Title: Influence of Trishomocubanes on Sigma Receptor Binding of N-(1-Benzylpiperidin- 4-yl)-4-[123I]iodobenzamide In Vivo in the Rat Brain
Volume: 1
Issue: 1
Author(s): Xiang Liu, Filomena Mattner, Andrew Katsifis, MacDonald Christie and Michael Kassiou
Affiliation:
Keywords:
trishomocubane, sigma receptor, iodine-123, cns
Abstract: Three new trishomocubane analogues based on the 4-azahexacyclo[5.4.1.02,6.03,10.05,9.08,11] dodecane-3-ol skeleton have been synthesised and assessed for their affinities at both sigma-1 and sigma-2 receptors. The effect of various N-substitution on the polycyclic moiety was examined. All synthesised compounds displayed high affinity for sigma-1 receptors (9-10 nM) and good affinity for sigma-2 receptors (230-310 nM), suggesting that substitution at the nitrogen moiety of the trishomocubane is well tolerated and represents a platform for the development of improved higher affinity sigma receptor ligands.
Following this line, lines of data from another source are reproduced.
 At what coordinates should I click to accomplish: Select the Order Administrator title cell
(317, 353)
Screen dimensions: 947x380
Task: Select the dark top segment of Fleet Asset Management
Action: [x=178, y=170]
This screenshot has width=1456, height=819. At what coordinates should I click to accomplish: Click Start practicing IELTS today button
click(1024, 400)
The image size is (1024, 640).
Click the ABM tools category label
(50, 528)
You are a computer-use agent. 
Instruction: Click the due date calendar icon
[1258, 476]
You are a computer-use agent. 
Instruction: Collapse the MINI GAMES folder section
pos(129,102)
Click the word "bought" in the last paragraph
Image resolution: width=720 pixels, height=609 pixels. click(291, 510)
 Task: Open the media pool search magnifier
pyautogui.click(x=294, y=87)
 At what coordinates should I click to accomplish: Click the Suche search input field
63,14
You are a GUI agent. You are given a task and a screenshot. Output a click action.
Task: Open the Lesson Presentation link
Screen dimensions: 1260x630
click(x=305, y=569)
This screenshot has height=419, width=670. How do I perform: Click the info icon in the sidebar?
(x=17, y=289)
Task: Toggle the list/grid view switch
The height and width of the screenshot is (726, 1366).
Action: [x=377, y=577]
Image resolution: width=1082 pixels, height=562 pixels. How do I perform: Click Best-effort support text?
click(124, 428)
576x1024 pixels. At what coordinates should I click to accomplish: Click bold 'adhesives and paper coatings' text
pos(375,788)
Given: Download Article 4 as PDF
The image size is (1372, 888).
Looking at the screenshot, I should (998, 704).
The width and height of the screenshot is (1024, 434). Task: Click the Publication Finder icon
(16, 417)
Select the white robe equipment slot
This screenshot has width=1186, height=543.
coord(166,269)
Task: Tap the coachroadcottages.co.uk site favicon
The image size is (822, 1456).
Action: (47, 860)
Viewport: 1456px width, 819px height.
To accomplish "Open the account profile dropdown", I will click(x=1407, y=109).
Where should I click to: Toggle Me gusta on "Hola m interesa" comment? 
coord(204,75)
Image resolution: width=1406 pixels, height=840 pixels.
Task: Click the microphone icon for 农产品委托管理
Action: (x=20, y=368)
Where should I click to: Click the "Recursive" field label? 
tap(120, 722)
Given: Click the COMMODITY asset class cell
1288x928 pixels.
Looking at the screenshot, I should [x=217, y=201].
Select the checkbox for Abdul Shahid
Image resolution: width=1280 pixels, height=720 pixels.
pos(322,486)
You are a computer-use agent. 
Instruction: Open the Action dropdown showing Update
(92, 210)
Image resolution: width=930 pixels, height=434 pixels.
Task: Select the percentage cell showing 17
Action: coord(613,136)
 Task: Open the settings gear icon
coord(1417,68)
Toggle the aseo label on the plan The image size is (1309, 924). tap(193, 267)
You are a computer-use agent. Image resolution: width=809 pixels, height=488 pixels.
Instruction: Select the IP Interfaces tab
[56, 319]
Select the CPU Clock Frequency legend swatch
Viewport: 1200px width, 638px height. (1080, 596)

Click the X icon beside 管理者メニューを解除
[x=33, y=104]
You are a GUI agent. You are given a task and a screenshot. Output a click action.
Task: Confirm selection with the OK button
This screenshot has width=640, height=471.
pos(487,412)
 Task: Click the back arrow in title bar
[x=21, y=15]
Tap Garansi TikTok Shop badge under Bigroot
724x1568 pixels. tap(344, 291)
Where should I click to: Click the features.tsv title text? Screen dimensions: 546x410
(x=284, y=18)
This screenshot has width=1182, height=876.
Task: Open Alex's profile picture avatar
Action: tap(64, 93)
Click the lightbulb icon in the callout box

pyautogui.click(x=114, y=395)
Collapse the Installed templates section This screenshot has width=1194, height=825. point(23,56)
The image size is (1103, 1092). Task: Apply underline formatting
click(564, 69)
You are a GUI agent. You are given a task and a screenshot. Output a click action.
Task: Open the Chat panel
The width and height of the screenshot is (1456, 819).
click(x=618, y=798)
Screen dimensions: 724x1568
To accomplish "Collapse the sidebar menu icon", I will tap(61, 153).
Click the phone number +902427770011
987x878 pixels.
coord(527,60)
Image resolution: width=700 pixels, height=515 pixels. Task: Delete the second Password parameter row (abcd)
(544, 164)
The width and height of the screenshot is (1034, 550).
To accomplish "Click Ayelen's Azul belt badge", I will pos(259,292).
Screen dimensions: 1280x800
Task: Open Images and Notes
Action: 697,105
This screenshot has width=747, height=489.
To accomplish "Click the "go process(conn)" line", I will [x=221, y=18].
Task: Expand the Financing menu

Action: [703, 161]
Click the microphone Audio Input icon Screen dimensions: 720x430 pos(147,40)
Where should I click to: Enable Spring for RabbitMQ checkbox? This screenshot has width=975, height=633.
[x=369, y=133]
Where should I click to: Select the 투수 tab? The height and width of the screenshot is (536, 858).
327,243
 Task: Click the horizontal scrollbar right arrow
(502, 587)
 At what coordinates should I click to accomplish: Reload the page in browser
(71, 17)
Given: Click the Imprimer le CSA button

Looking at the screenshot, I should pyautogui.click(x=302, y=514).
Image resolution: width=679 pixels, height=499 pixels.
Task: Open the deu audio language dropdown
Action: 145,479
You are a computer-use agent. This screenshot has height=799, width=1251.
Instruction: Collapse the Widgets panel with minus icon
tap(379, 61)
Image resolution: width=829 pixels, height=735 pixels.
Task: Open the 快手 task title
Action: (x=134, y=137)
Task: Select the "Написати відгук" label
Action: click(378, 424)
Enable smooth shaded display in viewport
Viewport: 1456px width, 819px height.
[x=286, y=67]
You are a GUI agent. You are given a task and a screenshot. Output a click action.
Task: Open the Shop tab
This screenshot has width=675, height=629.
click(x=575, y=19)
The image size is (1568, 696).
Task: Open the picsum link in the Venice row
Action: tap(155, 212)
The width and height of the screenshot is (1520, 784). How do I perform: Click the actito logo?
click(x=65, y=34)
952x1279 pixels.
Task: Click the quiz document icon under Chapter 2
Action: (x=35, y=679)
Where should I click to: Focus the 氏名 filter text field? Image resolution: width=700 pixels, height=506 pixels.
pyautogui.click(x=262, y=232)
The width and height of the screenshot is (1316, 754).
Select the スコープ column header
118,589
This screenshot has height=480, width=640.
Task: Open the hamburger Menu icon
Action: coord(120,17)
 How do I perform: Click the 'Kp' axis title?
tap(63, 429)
The interaction of these functionalised trishomocubanes on the binding of the known sigma receptor radioligand, 4-[123I]IBP, was evaluated in the rat brain. Although 4-[123I]IBP had been used for imaging sigma receptors in tumours, this is the first examination of sigma receptor binding in the rat brain and therefore the potential of 4-[123I]IBP for imaging the brain was also evaluated. In vivo specificity and selectivity of 4-[123I]IBP binding was examined by studying the effects of preadministration of sigma receptor binding drugs (+)-pentazocine and unlabelled 4-IBP. This resulted in a blockade of only 42% of 4-[123I]IBP uptake in the brain indicating high degree of non-specific binding suggesting that it may not be suitable for imaging sigma receptors in the brain. The inhibition of 4-[123I]IBP uptake using the two of the three trishomocubanes displayed a consistent blockade of 48-30% in all brain structures. This demonstrates for the first time the ability of functionalised trishomocubanes to interact with sigma receptors in vivo.